**RECORD EXTRACTS:**
============

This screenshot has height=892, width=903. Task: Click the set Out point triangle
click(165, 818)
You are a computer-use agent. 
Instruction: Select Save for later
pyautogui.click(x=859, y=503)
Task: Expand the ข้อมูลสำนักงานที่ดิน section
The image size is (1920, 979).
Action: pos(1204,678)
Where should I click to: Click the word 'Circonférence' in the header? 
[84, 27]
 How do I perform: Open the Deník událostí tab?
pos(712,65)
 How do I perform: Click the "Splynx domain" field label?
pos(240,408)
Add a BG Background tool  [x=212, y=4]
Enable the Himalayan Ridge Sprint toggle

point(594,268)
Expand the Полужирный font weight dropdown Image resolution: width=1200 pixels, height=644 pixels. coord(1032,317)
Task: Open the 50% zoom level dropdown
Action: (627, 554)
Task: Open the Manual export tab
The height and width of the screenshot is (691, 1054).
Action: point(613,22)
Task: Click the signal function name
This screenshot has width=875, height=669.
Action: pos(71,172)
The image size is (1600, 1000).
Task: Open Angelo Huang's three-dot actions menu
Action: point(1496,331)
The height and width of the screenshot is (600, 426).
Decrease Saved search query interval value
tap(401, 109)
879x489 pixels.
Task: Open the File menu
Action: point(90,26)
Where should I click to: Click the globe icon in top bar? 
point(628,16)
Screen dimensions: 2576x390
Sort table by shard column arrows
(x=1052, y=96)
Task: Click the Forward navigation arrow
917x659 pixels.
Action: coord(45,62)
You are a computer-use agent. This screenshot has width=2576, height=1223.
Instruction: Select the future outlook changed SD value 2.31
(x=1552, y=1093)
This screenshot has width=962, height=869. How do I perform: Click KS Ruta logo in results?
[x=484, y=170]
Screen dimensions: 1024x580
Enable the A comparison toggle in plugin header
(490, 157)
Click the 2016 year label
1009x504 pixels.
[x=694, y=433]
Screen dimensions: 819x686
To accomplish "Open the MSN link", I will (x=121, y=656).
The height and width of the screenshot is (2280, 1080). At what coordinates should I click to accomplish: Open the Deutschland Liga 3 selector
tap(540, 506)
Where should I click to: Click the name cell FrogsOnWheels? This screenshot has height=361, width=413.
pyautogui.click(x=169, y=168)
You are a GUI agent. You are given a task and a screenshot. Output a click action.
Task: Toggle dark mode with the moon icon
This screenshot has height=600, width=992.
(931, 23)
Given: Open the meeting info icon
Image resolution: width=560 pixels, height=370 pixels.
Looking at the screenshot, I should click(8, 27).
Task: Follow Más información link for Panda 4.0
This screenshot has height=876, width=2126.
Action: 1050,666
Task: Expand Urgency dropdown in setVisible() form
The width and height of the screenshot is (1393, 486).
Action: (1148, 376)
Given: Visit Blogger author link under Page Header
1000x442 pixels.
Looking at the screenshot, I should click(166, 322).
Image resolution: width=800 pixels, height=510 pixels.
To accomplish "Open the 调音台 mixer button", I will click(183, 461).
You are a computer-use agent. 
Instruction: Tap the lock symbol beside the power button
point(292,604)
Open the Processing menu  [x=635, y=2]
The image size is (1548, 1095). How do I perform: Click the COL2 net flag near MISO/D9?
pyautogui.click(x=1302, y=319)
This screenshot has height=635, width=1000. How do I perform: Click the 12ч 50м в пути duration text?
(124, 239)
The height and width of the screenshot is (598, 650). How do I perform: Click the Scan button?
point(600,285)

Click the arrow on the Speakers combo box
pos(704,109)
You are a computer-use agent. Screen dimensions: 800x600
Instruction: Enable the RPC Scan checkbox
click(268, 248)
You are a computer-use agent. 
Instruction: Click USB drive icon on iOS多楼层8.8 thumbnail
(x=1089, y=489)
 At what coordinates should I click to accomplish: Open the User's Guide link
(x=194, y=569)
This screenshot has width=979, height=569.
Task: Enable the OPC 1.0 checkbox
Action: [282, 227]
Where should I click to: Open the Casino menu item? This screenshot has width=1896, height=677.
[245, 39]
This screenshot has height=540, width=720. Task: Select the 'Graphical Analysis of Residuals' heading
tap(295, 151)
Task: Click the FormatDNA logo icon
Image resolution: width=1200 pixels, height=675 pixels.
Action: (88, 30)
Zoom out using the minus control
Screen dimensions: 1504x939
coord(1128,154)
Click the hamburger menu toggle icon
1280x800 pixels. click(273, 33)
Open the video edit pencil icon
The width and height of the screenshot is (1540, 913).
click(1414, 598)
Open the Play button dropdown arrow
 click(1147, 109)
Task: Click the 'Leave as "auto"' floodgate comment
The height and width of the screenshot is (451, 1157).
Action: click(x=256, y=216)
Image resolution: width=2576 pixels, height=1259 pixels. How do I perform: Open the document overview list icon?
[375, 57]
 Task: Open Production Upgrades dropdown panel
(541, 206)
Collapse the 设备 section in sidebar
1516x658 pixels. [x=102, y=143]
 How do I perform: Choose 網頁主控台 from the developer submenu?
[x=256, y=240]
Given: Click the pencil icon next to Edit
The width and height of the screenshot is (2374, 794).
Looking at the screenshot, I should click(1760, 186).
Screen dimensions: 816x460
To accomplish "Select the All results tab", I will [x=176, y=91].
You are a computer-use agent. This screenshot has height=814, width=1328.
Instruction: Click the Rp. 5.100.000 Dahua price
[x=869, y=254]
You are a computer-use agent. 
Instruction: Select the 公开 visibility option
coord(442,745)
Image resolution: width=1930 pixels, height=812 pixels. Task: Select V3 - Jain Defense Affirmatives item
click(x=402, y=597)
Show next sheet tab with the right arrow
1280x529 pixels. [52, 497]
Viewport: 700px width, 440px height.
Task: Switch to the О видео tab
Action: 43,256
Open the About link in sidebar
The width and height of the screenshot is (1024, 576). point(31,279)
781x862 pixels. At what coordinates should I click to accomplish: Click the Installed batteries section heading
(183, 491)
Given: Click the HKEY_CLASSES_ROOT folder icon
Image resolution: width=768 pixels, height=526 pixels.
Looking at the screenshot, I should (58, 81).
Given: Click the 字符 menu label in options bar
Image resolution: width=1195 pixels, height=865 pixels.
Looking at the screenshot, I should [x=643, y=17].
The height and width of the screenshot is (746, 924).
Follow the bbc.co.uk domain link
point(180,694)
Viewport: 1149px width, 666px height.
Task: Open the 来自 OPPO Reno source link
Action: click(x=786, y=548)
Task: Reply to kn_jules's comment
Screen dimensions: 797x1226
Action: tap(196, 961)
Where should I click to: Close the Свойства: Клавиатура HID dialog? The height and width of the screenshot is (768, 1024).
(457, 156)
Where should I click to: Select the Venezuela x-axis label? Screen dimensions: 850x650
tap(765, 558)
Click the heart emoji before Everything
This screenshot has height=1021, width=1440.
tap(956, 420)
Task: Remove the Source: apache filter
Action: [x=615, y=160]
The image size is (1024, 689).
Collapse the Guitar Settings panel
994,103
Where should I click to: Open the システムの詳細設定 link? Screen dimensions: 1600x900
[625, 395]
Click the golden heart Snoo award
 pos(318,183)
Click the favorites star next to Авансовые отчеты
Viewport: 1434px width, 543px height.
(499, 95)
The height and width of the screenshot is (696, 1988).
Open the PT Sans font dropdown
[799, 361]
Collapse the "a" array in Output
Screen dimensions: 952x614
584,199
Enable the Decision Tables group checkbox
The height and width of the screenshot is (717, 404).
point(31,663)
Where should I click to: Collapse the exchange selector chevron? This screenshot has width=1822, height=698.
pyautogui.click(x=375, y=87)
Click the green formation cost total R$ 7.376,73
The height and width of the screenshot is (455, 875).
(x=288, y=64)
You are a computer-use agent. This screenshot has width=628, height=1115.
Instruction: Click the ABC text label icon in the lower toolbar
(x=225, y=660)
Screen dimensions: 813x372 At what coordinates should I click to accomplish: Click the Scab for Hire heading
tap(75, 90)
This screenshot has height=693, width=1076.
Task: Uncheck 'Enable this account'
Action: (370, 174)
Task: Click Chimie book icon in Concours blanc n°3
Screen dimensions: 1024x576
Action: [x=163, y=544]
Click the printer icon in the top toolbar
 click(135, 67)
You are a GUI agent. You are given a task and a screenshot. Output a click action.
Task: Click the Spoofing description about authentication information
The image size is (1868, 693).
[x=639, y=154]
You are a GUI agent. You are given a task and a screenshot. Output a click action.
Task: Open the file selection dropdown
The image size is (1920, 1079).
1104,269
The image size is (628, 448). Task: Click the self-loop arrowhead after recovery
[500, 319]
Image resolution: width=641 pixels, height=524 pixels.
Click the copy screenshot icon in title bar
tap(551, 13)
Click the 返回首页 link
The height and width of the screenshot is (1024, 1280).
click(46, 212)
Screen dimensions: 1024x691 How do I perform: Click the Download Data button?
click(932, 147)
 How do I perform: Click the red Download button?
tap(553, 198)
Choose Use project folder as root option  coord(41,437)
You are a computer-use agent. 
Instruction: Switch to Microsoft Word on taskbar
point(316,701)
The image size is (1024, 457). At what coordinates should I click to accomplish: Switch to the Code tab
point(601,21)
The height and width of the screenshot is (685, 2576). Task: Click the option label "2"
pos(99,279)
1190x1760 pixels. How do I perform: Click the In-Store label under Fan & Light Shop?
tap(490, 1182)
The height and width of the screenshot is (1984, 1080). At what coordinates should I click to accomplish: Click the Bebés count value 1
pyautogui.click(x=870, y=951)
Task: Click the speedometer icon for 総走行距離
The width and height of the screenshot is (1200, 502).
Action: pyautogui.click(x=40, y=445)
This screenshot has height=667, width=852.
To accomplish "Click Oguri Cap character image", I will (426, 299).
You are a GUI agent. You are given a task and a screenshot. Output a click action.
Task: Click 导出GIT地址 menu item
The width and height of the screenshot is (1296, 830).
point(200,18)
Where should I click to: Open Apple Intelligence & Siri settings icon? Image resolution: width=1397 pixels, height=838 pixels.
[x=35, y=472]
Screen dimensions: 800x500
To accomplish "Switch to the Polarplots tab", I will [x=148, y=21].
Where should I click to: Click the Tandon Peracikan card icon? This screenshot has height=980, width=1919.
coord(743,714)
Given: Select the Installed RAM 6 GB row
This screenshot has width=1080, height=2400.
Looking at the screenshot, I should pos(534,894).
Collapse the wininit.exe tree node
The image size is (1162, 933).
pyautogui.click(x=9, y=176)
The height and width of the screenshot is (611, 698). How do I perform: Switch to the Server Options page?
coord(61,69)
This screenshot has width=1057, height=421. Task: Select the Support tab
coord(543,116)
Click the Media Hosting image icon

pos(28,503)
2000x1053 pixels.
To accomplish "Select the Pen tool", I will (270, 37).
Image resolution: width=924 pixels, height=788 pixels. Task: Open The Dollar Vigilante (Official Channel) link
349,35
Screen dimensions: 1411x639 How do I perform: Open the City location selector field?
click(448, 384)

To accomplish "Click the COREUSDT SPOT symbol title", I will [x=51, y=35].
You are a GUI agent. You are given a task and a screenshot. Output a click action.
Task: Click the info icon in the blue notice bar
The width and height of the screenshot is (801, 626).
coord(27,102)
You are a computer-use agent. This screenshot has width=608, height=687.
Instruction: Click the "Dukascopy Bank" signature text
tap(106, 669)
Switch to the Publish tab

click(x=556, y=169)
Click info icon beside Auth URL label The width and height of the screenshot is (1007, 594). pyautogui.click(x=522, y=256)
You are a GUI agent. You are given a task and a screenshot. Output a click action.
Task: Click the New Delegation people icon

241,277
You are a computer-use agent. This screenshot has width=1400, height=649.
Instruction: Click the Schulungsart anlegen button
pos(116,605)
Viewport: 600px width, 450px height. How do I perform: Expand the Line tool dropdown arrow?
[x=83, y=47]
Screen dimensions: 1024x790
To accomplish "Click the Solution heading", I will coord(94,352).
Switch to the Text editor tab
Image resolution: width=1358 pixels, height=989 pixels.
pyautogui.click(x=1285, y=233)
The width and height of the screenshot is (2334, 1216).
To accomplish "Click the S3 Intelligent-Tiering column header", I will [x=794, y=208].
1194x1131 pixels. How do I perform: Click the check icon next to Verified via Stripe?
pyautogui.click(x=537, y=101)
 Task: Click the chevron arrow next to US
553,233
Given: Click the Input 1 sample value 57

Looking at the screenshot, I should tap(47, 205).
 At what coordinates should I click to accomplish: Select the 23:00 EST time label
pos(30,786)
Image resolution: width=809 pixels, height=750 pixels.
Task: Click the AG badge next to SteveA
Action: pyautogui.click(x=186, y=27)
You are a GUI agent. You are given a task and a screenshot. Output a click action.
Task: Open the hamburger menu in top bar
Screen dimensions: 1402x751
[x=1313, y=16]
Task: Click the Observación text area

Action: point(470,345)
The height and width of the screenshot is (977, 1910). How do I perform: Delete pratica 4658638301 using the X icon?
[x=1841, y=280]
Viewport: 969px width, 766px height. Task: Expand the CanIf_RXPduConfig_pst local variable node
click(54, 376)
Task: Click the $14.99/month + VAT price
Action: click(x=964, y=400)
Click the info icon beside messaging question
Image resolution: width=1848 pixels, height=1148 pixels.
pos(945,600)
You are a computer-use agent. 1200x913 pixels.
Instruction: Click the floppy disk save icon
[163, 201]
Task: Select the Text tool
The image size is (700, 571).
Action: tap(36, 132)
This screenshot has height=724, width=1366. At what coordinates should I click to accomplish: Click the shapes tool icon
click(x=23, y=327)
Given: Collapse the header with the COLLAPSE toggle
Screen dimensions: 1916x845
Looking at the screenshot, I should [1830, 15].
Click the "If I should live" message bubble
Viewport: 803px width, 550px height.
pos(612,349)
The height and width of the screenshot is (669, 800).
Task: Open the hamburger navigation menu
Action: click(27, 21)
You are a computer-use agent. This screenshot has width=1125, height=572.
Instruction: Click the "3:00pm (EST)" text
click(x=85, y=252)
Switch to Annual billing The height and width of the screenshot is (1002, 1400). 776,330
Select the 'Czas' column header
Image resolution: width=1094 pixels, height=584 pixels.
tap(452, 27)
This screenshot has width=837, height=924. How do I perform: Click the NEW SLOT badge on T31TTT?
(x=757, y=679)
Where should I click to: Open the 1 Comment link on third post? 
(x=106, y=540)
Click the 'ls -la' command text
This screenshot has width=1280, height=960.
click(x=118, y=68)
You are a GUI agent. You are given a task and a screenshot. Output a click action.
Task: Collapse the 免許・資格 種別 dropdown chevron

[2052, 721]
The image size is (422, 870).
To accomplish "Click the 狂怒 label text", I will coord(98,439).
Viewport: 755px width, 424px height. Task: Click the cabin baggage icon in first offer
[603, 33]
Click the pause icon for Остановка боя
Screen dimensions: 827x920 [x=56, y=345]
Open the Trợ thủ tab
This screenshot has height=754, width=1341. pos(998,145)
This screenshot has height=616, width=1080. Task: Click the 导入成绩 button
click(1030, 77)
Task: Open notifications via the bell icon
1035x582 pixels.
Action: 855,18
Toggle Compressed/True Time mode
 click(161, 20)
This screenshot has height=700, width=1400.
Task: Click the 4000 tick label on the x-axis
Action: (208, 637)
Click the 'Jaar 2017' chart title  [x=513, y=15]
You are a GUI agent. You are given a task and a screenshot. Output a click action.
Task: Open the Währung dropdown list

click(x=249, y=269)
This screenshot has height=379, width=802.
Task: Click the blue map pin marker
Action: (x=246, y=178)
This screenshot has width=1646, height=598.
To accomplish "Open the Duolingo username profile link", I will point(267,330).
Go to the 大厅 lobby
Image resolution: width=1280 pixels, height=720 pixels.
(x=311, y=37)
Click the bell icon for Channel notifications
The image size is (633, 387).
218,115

============

**YOUR ASSIGNMENT:** Return exactly the lines that run from the top of the listing above to the line containing "Task: Open the Manual export tab", please, keeping both end lines and leaving out everything else.

**ANSWER SPACE:**
This screenshot has height=892, width=903. Task: Click the set Out point triangle
click(165, 818)
You are a computer-use agent. 
Instruction: Select Save for later
pyautogui.click(x=859, y=503)
Task: Expand the ข้อมูลสำนักงานที่ดิน section
The image size is (1920, 979).
Action: pos(1204,678)
Where should I click to: Click the word 'Circonférence' in the header? 
[84, 27]
 How do I perform: Open the Deník událostí tab?
pos(712,65)
 How do I perform: Click the "Splynx domain" field label?
pos(240,408)
Add a BG Background tool  [x=212, y=4]
Enable the Himalayan Ridge Sprint toggle

point(594,268)
Expand the Полужирный font weight dropdown Image resolution: width=1200 pixels, height=644 pixels. coord(1032,317)
Task: Open the 50% zoom level dropdown
Action: (627, 554)
Task: Open the Manual export tab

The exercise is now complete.